---------- Forwarded message ----------
From: Jason Power <[email protected]>
Date: 11 March 2010 14:28
Subject: Re: [OpenBabel-scripting] (no subject)
To: Noel O'Boyle <[email protected]>
Here is something that causes a segfault every time:
import openbabel
ring3 = openbabel.OBMol()
ra1=ring3.NewAtom()
ra2=ring3.NewAtom()
ra3=ring3.NewAtom()
ra1.SetAtomicNum(6)
ra2.SetAtomicNum(6)
ra3.SetAtomicNum(6)
rb1=ring3.NewBond()
rb2=ring3.NewBond()
rb3=ring3.NewBond()
rb1.SetBegin(ra1)
rb1.SetEnd(ra2)
rb2.SetBegin(ra2)
rb2.SetEnd(ra3)
rb3.SetBegin(ra3)
rb3.SetEnd(ra1)
rb1.SetBO(1)
rb2.SetBO(1)
rb3.SetBO(1)
print len(ring3.GetSSSR()) # OUTPUT: 0
builder = openbabel.OBOp.FindType("Gen3D")
builder.Do(ring3)
print len(ring3.GetSSSR()) # OUTPUT: 1
ra1.SetVector(1,0,0)
ra2.SetVector(0,-1,0)
ra3.SetVector(0,1,0)
Sometimes is segfaults on ra2.SetVector(0,-1,0) and sometimes on
ra3.SetVector(0,1,0).
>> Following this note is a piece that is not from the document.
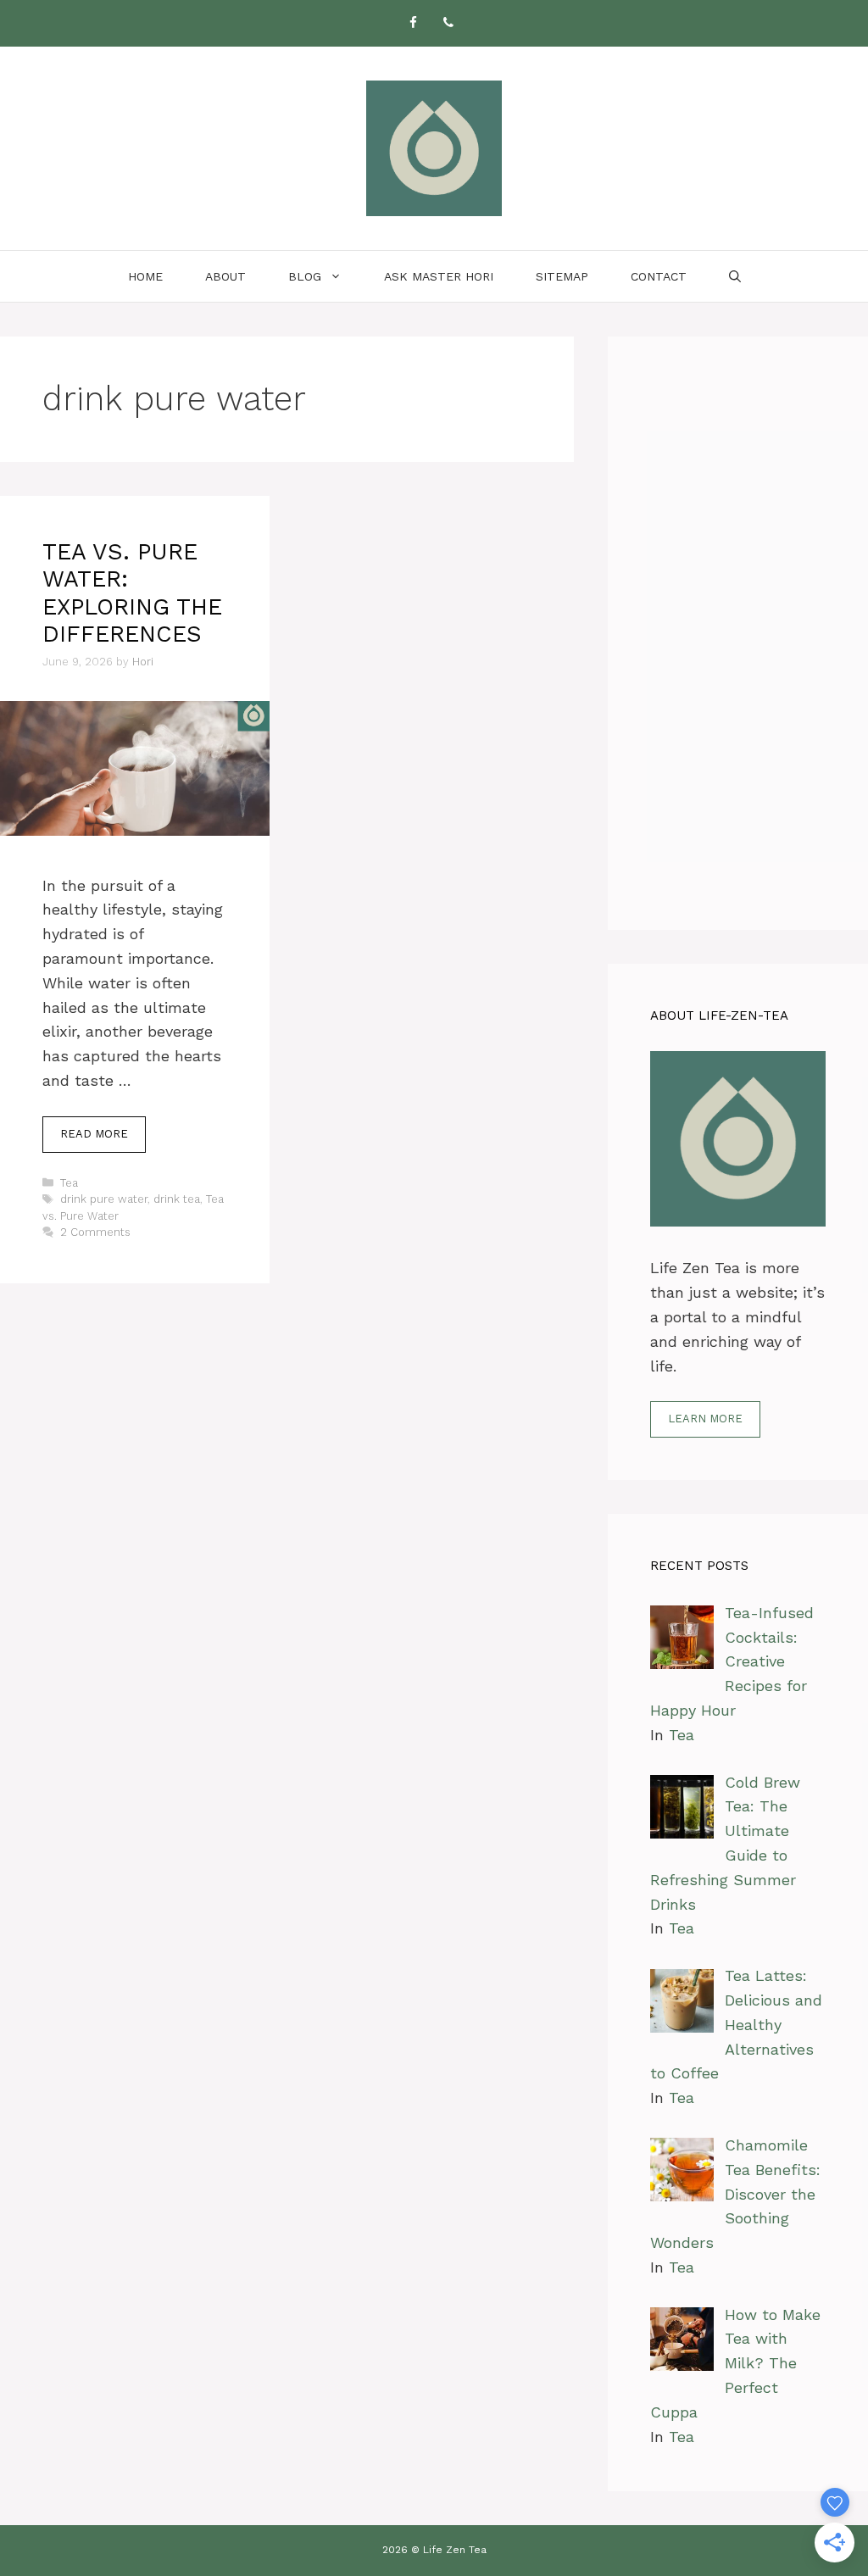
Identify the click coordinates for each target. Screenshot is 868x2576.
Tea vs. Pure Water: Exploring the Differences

Also, I don't understand why the first call the
GetSSSR() doesn't return the right number.
Thanks again!
Jason
On Thursday 11 March 2010 04:48:45 am you wrote:
> Where do beginAtom and endAtom come from in your code snippet.
>
> The best thing would be if you can you create a simple and short
> self-contained script that exhibits the problem.
>
> - Noel
>
> On 11 March 2010 03:59, Jason Power <[email protected]> wrote:
> > Hi all,
> >
> > I am currently developing a pure-python 2-D molecule editor for use
> > within another project I am currently working on. To begin with I decided
> > to use the OBMol object as a model, thinking it would save me time and
> > effort. However, I have run into a variety of issues that I'm not sure
> > are due to my own misunderstandings, limitations of the python bindings,
> > or bugs.
> >
> > I am building the OBMol object slowly over time as the user adds atoms
> > and bonds. So I have a numerous places where I basically call
> >
> > self.mol.BeginModify()
> > bond = self.mol.NewBond()
> > bond.SetBegin(beginAtom)
> > bond.SetEnd(endAtom)
> > self.mol.EndModify()
> >
> > and
> >
> > self.mol.BeginModify()
> > newAtom = self.mol.NewAtom()
> > newAtom.SetVector(self.translateToAtomCoords(pos))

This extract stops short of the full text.